### ACTIVITY 1
Write out the passage of the Lutz Roewer biography starting at "Lutz Roewer studied" and ending at "in Tokyo-Sagamihara (Japan).".
### ACTIVITY 2
Which areas does the Lutz Roewer biography name as making up his scientific background?

### TEXT BLOCK
* * * * * * *

Lutz Roewer studied biochemistry at the University of Leipzig (Germany) and received his Ph.D. degree for molecular biology at the Humboldt-University Berlin (Germany) in 1991. Dr. Roewer is presently associate professor for forensic genetics at the Institute of Legal Medicine and Forensic Sciences at the Charité University Hospital in Berlin (Germany) and head of the Department of Forensic Genetics at this institute. He worked as guest researcher at the Max Planck Institute for Psychiatrics in Munich (Germany) and the Kitasato University in Tokyo-Sagamihara (Japan).

Lutz Roewer works as a forensic expert since 1987. His scientific background comprises the genetics and application of DNA sequence polymorphisms in human and non-human DNA, forensic and kinship analysis using molecular markers, population genetics, phylogeography and ancient DNA. He is specialized in the field of Y chromosome genetics and its forensic, genealogical and evolutionary genetics applications. He studied indigenous populations in Europe, Asia and the Americas and authored large multi-centered studies on this topic. Together with Sascha Willuweit he is founder and curator of the Y Chromosome Haplotype Reference Database (YHRD) the largest population database for Y chromosome sequence polymorphisms.

* * * * * * *

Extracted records
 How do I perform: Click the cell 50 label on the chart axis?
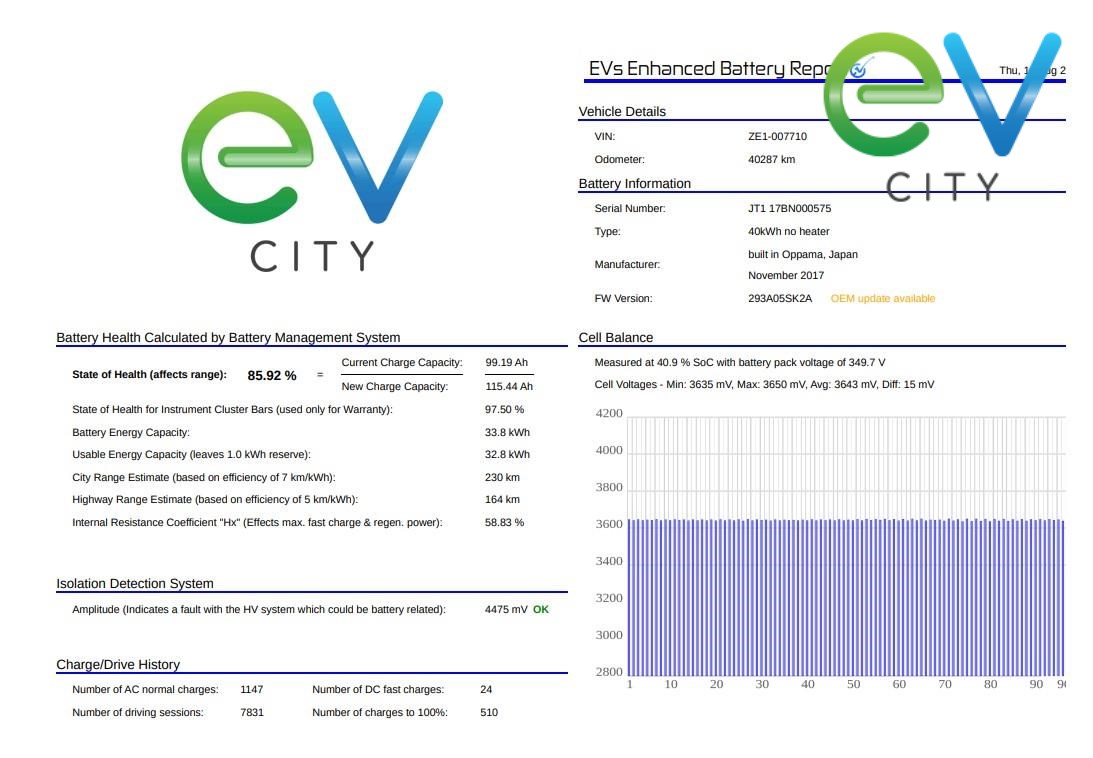click(x=853, y=685)
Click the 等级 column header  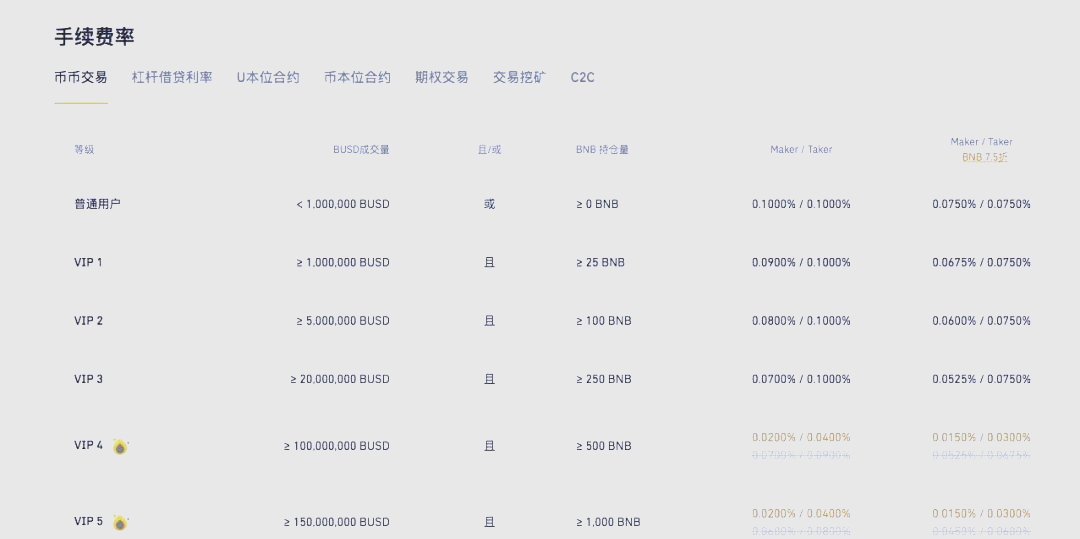click(84, 150)
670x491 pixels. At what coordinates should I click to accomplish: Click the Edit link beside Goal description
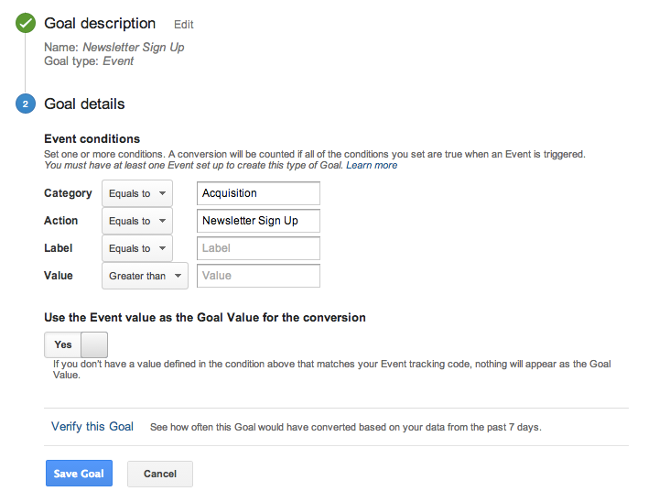[184, 24]
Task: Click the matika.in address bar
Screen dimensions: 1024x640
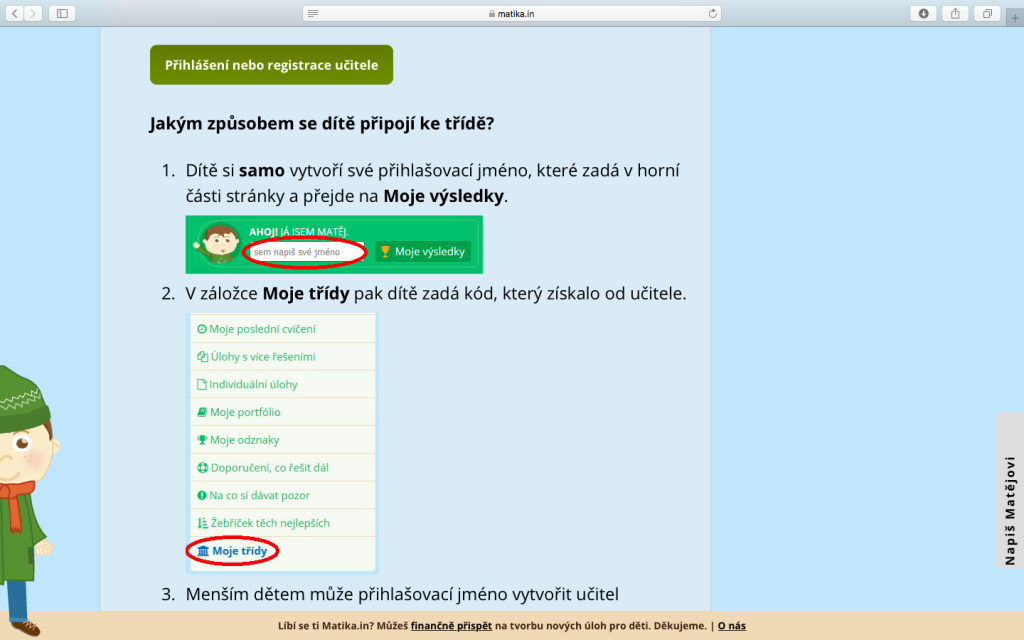Action: (512, 13)
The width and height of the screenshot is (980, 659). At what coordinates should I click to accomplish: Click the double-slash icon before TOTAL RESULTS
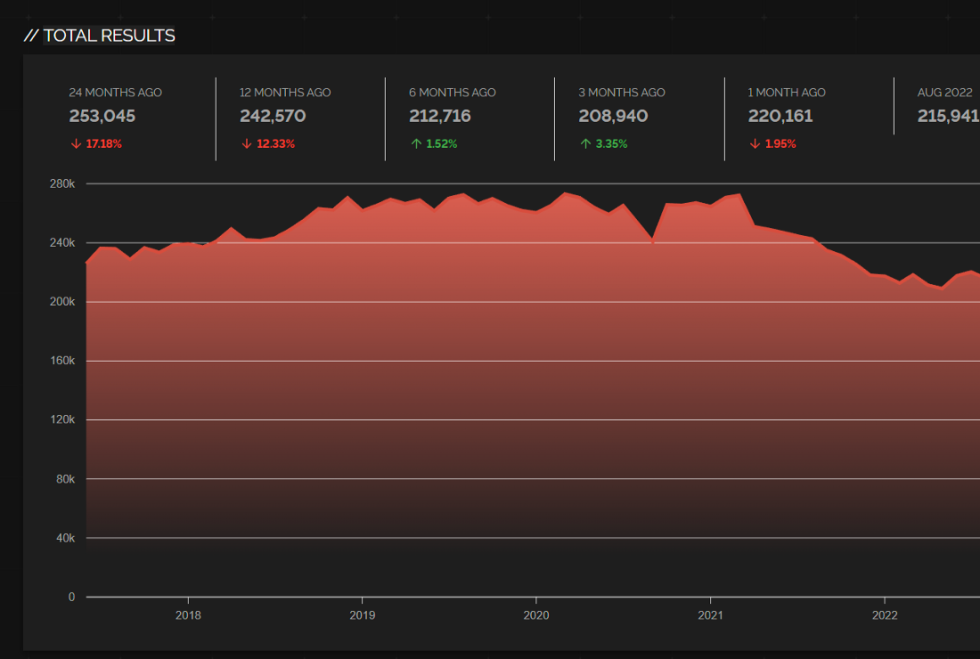[33, 35]
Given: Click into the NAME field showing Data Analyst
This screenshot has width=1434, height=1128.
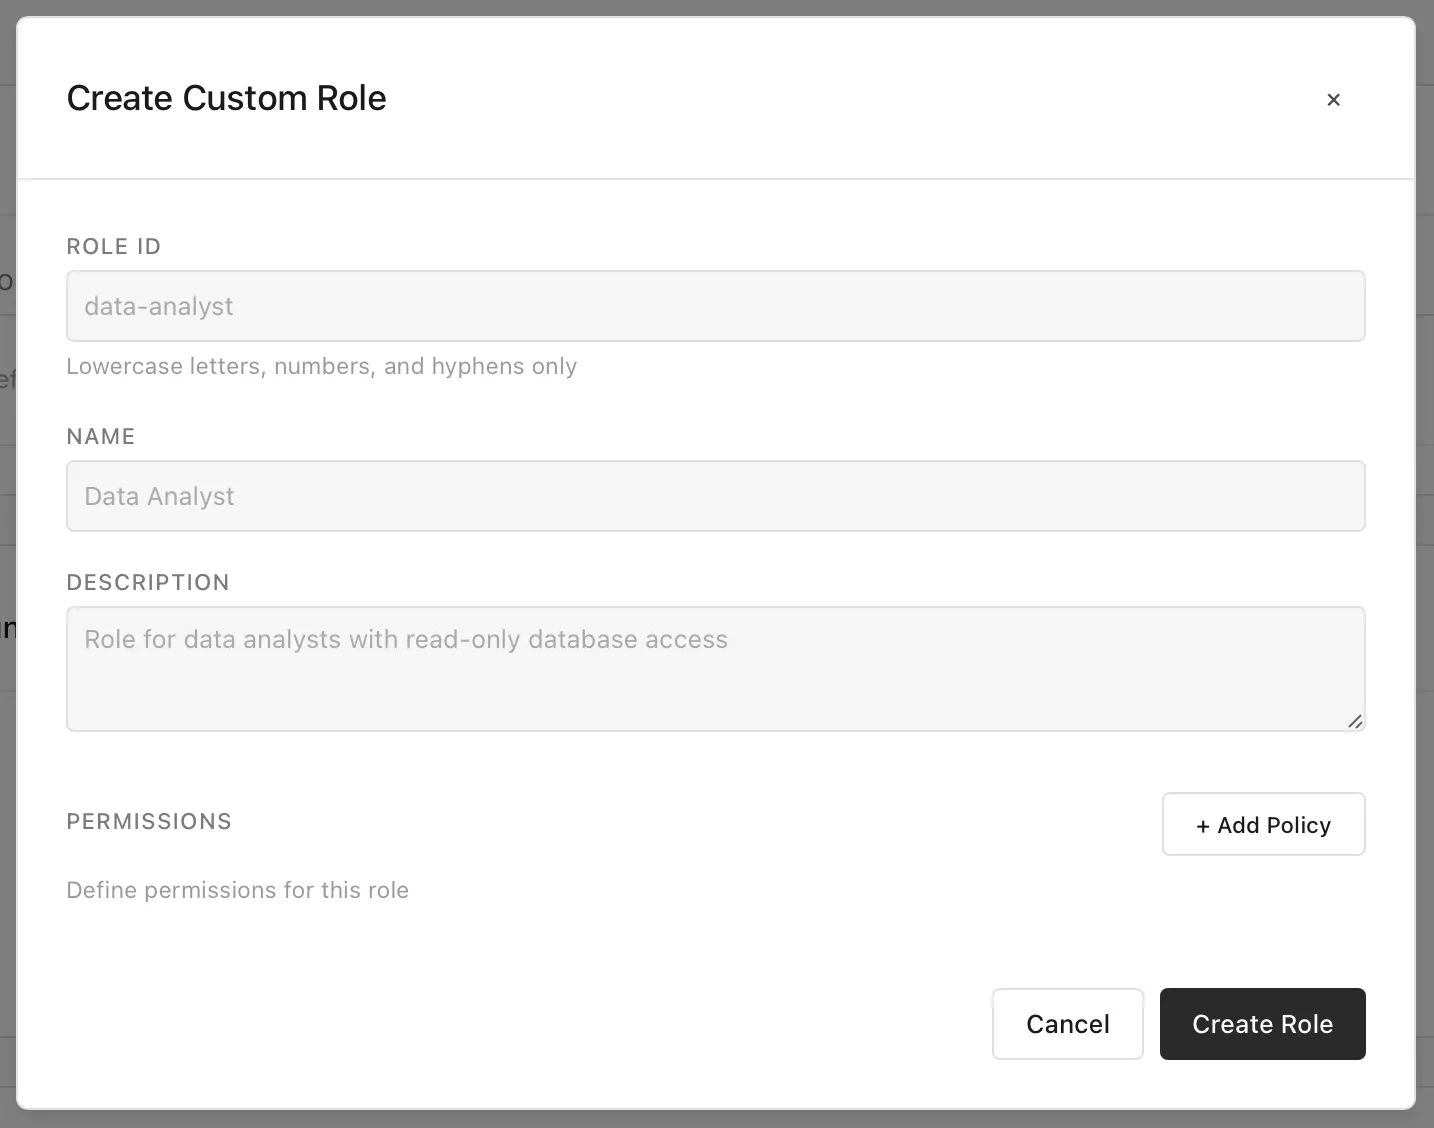Looking at the screenshot, I should pyautogui.click(x=715, y=496).
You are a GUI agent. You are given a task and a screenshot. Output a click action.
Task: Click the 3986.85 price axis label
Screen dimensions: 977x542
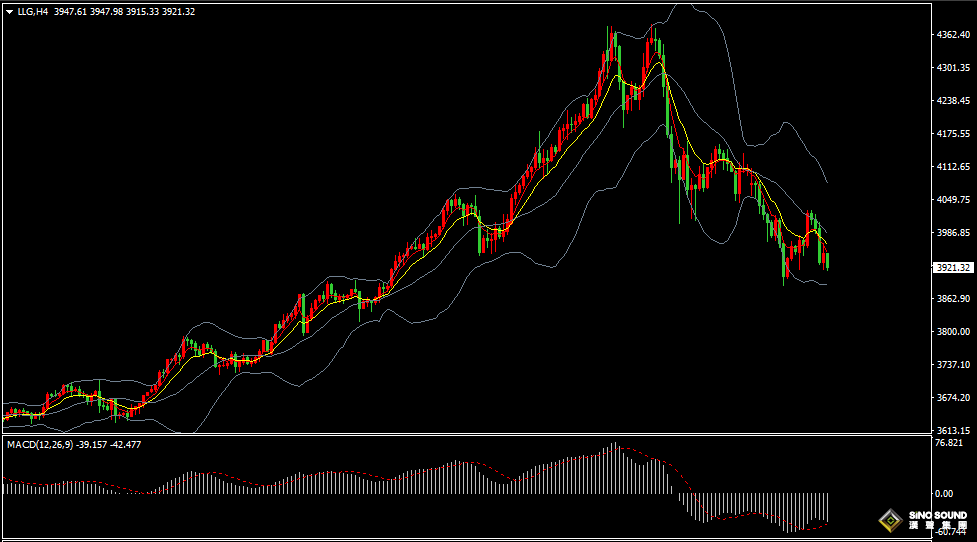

* * * * * * *

### PROBLEM SOLUTION 1
Lutz Roewer studied biochemistry at the University of Leipzig (Germany) and received his Ph.D. degree for molecular biology at the Humboldt-University Berlin (Germany) in 1991. Dr. Roewer is presently associate professor for forensic genetics at the Institute of Legal Medicine and Forensic Sciences at the Charité University Hospital in Berlin (Germany) and head of the Department of Forensic Genetics at this institute. He worked as guest researcher at the Max Planck Institute for Psychiatrics in Munich (Germany) and the Kitasato University in Tokyo-Sagamihara (Japan).

### PROBLEM SOLUTION 2
- the genetics and application of DNA sequence polymorphisms in human and non-human DNA
- forensic and kinship analysis using molecular markers
- population genetics
- phylogeography
- ancient DNA